Putting Your Money Where Your Mouth Is
If you are like most people you think seriously about health insurance
and the need to cover the costs of treatment for serious medical
conditions or accidents. That is natural. But what about your dental
insurance needs and requirements. Although Dental disease may not be as
common, being protected by dental insurance and using it wisely are
essential for you and your family.
Essential Facts about Dental Benefits and Privacy Legislation
As of January 1, 2004, privacy legislation came into effect.
Insurance companies will no longer provide us with information
regarding your insurance coverage.
Your personal information, including your credit
card and payment
information, will be handled by our staff who are trained in the
appropriate uses and protection of your information. Rest assured that
the storage, retention and destruction of your personal information
complies with existing legislation. We recommend that you get updated
information from your insurance company
before making dental appointments. As a courtesy to our patients, we
are happy to help you understand your insurance coverage.
If requested, our staff will assist you in obtaining a pre-estimate of treatment fees,
which can be sent to your insurance company for confirmation of your
coverage. This will enable you to plan ahead and arange your finances accordingly, before commencing
with treatment.
Is
there a charge for missed appointments?
We value your time and an appointment is made
and the time is set aside especially for you to receive the necessary
treatment. We ask that you give us 48 hours notice to change or cancel
your appointment. Please
note that if 48 hours notice is not provided to us, a charge of $50.00
will be added to your account for any and all missed appointments.

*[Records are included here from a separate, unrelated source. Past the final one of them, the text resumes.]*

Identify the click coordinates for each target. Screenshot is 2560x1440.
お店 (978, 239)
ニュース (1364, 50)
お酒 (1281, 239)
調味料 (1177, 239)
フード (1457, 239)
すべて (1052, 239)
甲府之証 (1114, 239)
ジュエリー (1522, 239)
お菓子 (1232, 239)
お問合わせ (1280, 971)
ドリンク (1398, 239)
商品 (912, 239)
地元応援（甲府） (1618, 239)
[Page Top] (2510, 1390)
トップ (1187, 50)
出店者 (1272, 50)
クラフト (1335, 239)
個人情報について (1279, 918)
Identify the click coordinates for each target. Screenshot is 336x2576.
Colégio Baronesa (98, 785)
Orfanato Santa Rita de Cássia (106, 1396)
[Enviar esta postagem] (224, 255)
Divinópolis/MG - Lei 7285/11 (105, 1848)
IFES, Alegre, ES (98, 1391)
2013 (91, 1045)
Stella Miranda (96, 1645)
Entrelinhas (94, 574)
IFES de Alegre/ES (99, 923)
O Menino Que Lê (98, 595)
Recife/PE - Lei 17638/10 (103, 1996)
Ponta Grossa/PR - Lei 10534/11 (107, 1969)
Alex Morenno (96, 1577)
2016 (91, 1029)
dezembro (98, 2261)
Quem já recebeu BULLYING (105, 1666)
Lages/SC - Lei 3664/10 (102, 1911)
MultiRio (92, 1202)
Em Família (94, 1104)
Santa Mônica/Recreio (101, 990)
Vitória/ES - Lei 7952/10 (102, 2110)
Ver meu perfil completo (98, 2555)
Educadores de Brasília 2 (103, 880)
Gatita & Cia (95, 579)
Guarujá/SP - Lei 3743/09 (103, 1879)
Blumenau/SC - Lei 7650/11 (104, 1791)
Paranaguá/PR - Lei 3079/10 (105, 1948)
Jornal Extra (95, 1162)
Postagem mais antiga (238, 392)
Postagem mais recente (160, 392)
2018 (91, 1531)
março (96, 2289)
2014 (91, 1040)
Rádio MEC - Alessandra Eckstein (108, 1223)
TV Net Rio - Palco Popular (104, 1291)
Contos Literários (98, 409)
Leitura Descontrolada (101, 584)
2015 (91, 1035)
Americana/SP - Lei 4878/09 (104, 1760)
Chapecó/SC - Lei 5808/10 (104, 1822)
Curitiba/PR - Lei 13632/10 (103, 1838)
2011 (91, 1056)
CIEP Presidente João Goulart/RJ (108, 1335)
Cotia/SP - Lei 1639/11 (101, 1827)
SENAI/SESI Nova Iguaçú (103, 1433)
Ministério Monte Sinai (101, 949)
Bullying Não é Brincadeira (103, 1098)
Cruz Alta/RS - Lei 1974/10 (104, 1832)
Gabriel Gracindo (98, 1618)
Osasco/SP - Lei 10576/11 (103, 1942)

Medical versus Dental Disease
Although medical disease can be both unpredictable and catastrophic,
most dental diseases are preventable. Preventive care, which includes
having regular checkups and cleanings, is the key to maintaining your
dental oral health. Regular visits to your dentist can lead to problems
being diagnosed early and treated without extensive testing or
elaborate and expensive procedures. In effect, this keeps dental care
costs much lower than those for medical care.
What routine corrective treatment is covered by your dental plan?
This is a question that most patients want and answer to! What
share of the costs will be yours? While preventive care does decrease
the risk of serious dental disease, additional treatment may be
required to ensure optimal health. A broad range of treatment can be
defined as routine. Most, but not all, plans cover 70 percent to 80
percent of such treatment. In some cases, medical plans will actually
cover 100% of the costs. Please be aware, that all patients are
responsible for any and all remaining costs that are not covered by
your dental plan.
Examples of routine care include:
Restorative
care - amalgam and composite resin fillings and stainless steel
crowns on primary teeth
Endodontics
- treatment of root canals and removal of tooth nerves
Oral
Surgery - tooth removal (not including bony impaction) and
minor surgical procedures such as tissue biopsy and drainage of
minor oral infections
Periodontics
- treatment of uncomplicated periodontal disease including, but not limited to, scaling,
root planning and management of acute infections or lesions
Prosthodontics - repair
and/or relining or reseating of existing dentures and bridges
It is imperative that you understand what routine dental care is covered by your plan, and
what percentage of the costs you will be responsible for paying.
Will
your Dental plan allow for referrals to specialists?
Some plans
limit referrals to specialists. Your dentist may be required to
refer you to a limited selection of specialists who have been contracted
with the plan's third party. You may also be required to get permission
from the plan administrator before being referred
to a specialist. If you choose a plan with these limitations, make
sure qualified specialists are available in your area.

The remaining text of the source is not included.